*** RECORDS PROVIDED ***
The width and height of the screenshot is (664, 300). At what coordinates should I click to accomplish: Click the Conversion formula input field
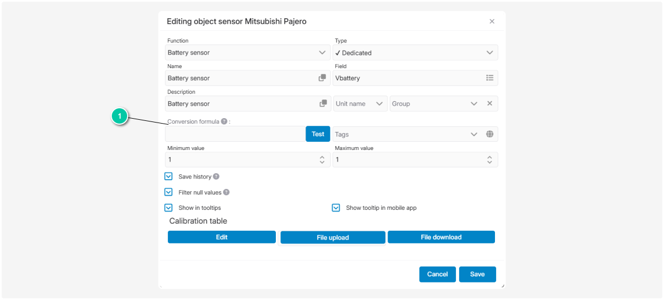coord(235,134)
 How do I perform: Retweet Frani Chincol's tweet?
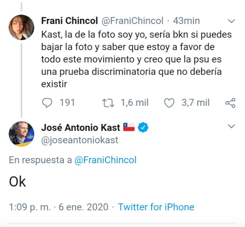click(x=108, y=103)
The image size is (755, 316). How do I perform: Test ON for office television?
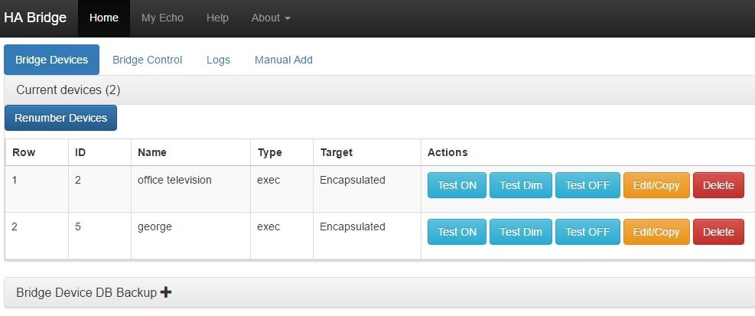(457, 185)
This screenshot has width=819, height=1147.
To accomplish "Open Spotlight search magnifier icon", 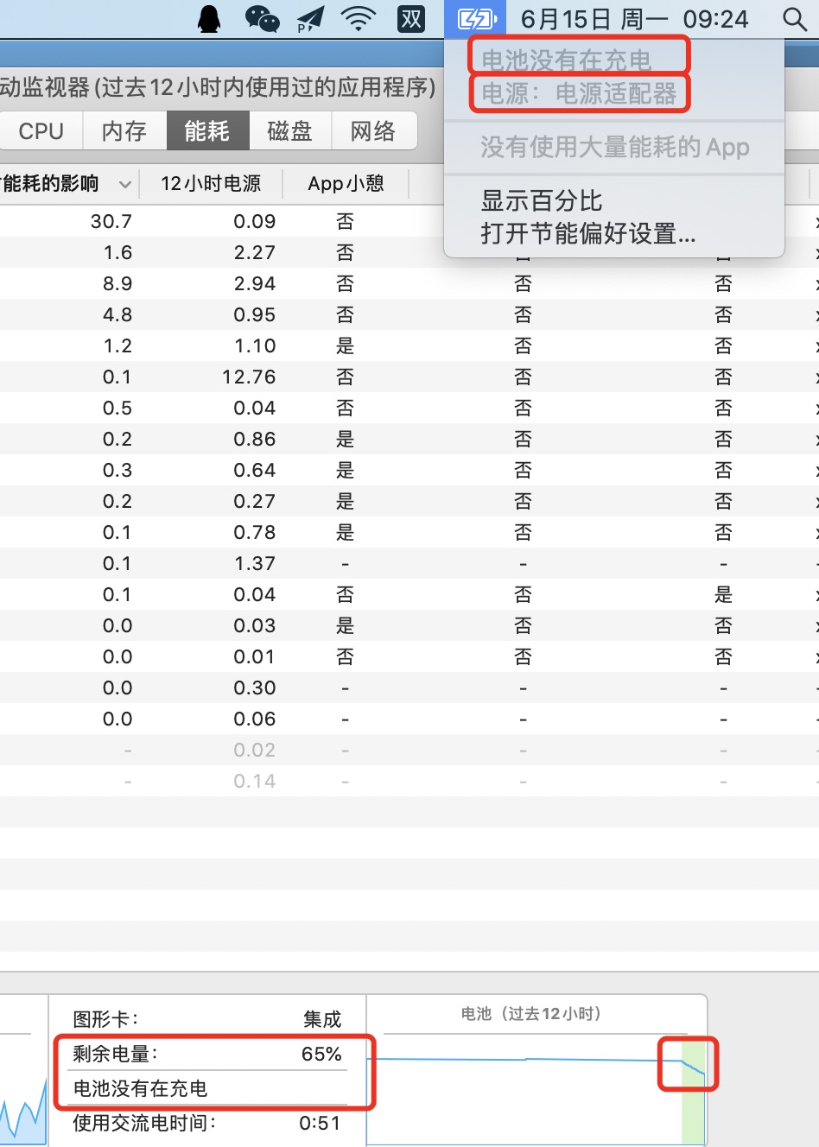I will point(794,19).
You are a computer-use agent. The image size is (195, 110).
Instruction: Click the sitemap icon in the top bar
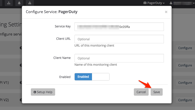click(x=9, y=3)
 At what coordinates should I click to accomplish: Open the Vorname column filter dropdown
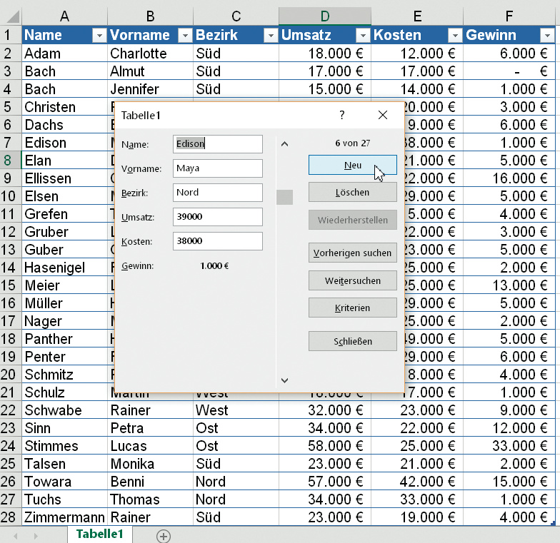point(185,36)
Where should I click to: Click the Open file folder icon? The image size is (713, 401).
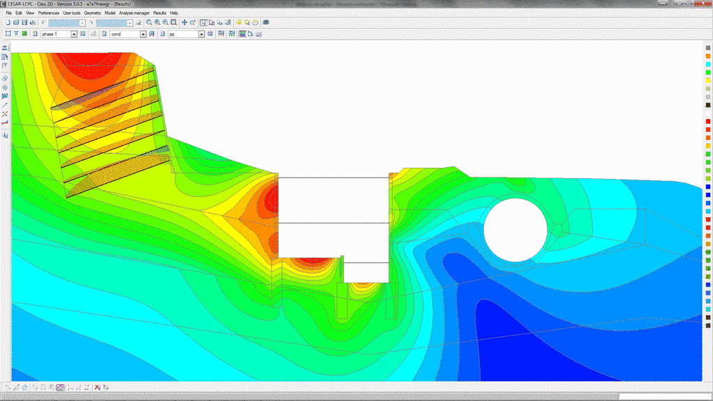pos(16,23)
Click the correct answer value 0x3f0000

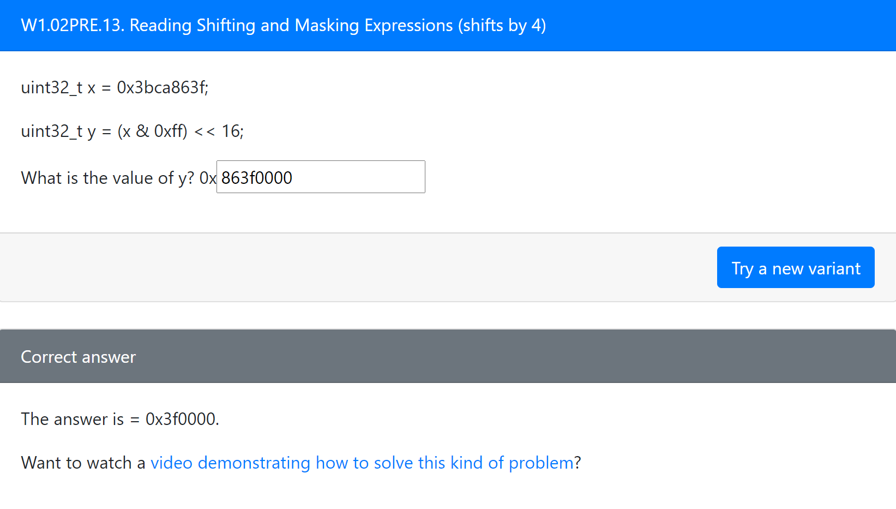pos(181,419)
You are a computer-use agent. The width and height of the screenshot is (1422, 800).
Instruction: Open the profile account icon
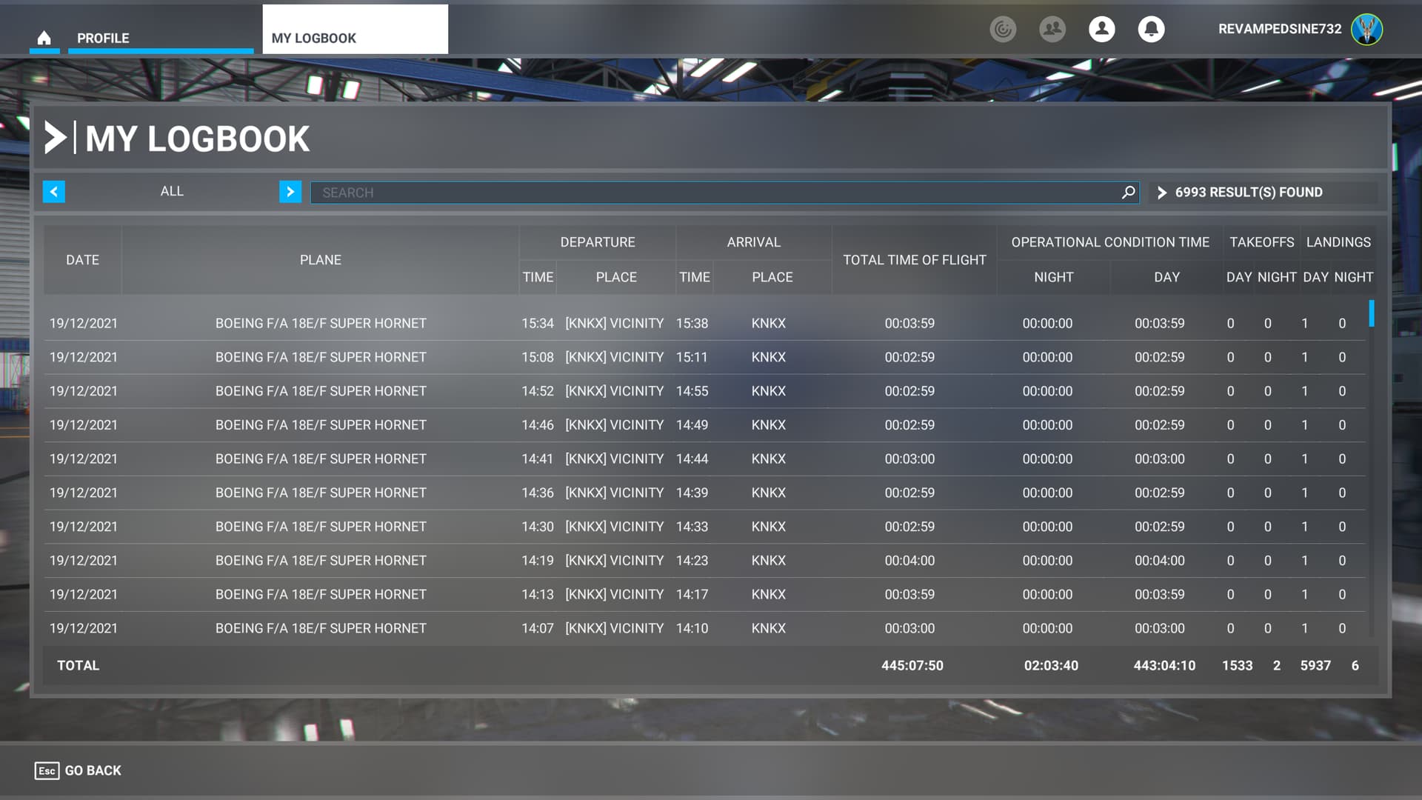point(1101,30)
***
# EXERCISE
Can you write out everything from the line containing "You are a computer-use agent. The image" down to the end of the records, swapping "Instruction" for "Task" and changing nothing else, with the pictures left out?

# THE OUTPUT
You are a computer-use agent. The image size is (195, 110).
Task: Click the sitemap icon in the top bar
click(x=9, y=3)
 At what coordinates should I click to accomplish: Open the Vorname column filter dropdown
point(185,36)
Where should I click to: Click the Open file folder icon? The image size is (713, 401).
pos(16,23)
Click the correct answer value 0x3f0000

pos(181,419)
You are a computer-use agent. The width and height of the screenshot is (1422, 800).
Task: Open the profile account icon
point(1101,30)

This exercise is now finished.